El presidente Luis Guillermo Solís negó, este lunes, que la política agrícola de su Gobierno esté parcializada por tintes ideológicos en favor de los productos locales, o en detrimento de los importadores y exportadores.

“Sobre si el Gobierno está cambiando su posición respecto las importaciones costarricenses en una acción que podría ser catalogada como proteccionista, de ninguna manera, esa no es la tesis del Gobierno”.

“Queremos que nuestros productores agropecuarios compitan en buena lid con las importaciones de terceros países. Lo que hemos dicho es que, en algunos casos, se ha vuelto necesario salvaguardar la capacidad productiva de estos sectores en temas conocidos en su momento, como arroz o azúcar, pero no hay ningún cambio, ni se ha instruido ningún cambio que pueda, llamémoslo, contaminar, ya no de insectos, sino de ideología”, declaró Solís.

De esa forma reaccionó Solís ante las declaraciones del embajador de Estados Unidos, Stafford Fitzgerald Haney, quien aseguró en una entrevista con  La Nación que la política agrícola de esta administración está tensando las relaciones entre ambos país.
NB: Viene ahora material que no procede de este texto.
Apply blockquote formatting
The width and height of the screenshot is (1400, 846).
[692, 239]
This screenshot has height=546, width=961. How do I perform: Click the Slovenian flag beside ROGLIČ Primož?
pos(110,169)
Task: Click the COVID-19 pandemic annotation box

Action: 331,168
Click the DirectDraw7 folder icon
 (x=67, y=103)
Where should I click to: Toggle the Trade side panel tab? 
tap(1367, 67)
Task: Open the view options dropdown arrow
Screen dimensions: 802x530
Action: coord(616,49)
Especialmente, el estadounidense cuestionó la labor del Servicio Fitosanitario del Estado (SFE), pues considera que ha sido manejado bajo parámetros políticos y no científicos a la hora de detener la importación de algunos productos agropecuarios provenientes de Estados Unidos y otros países, como el aguacate y la papa.

Haney es del criterio de que el actual Gobierno no cumple al 100% los convenios internacionales que regulan la importación y exportación de productos agrarios.

Sin tensiones. El presidente Solís no cree que existe algún tipo de tensión con la administración de Barack Obama, sino que se trata de una serie de “observaciones”, las cuales, afirma, se deben de atender a la brevedad.

El mandatario ordenó al ministro de Agricultura, Luis Felipe Arauz, redoblar esfuerzos como rector del SFE, así como, a Francisco Dall’Anese, director de ese órgano, el cual controla la idoneidad de los productos agrícolas que se importan y exportan.

“Toda la actitud del Gobierno es, ha sido y continuará siendo de proteger la exportación, mejorar los puertos y si hubiese alguna debilidad o si existiese alguna condición que pone en riesgo esa voluntad, pues la atenderemos cómo debemos atenderla, de inmediato”, expresó Solís.

“No hay tensiones, lo que hay entre el gobierno de Estados Unidos y el de Costa Rica, es una serie de observaciones, de las cuales hemos tomado debida nota, que tienen que ver con el trabajo que se realiza desde el Servicio Fitosanitario respecto del control que se le hace rutinariamente a las exportaciones de Costa Rica. Ha habido en esa materia una serie de embarques que aparentemente, según las autoridades de los Estados Unidos, estaban contaminados por bacterias o insectos en las tarimas o en los empaques, lo cual obligaba a que fuesen rechazados por las autoridades de ese país”, agregó.